What you will do: Reproduce every entry in the listing without alteration.
--- Source material Enclosed Below ---
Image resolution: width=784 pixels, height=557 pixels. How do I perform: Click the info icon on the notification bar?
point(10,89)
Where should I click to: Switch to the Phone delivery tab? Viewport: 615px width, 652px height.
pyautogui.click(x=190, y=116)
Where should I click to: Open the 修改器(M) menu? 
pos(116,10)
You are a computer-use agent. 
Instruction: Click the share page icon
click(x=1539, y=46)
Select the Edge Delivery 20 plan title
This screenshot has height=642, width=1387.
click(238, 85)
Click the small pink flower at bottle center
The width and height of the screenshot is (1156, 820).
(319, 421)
--- End of Enclosed Source material ---
Answer box:
Image resolution: width=784 pixels, height=557 pixels. How do I perform: Click the info icon on the notification bar?
point(10,89)
Where should I click to: Switch to the Phone delivery tab? Viewport: 615px width, 652px height.
pyautogui.click(x=190, y=116)
Where should I click to: Open the 修改器(M) menu? 
pos(116,10)
You are a computer-use agent. 
Instruction: Click the share page icon
click(x=1539, y=46)
Select the Edge Delivery 20 plan title
This screenshot has height=642, width=1387.
click(238, 85)
Click the small pink flower at bottle center
The width and height of the screenshot is (1156, 820).
(319, 421)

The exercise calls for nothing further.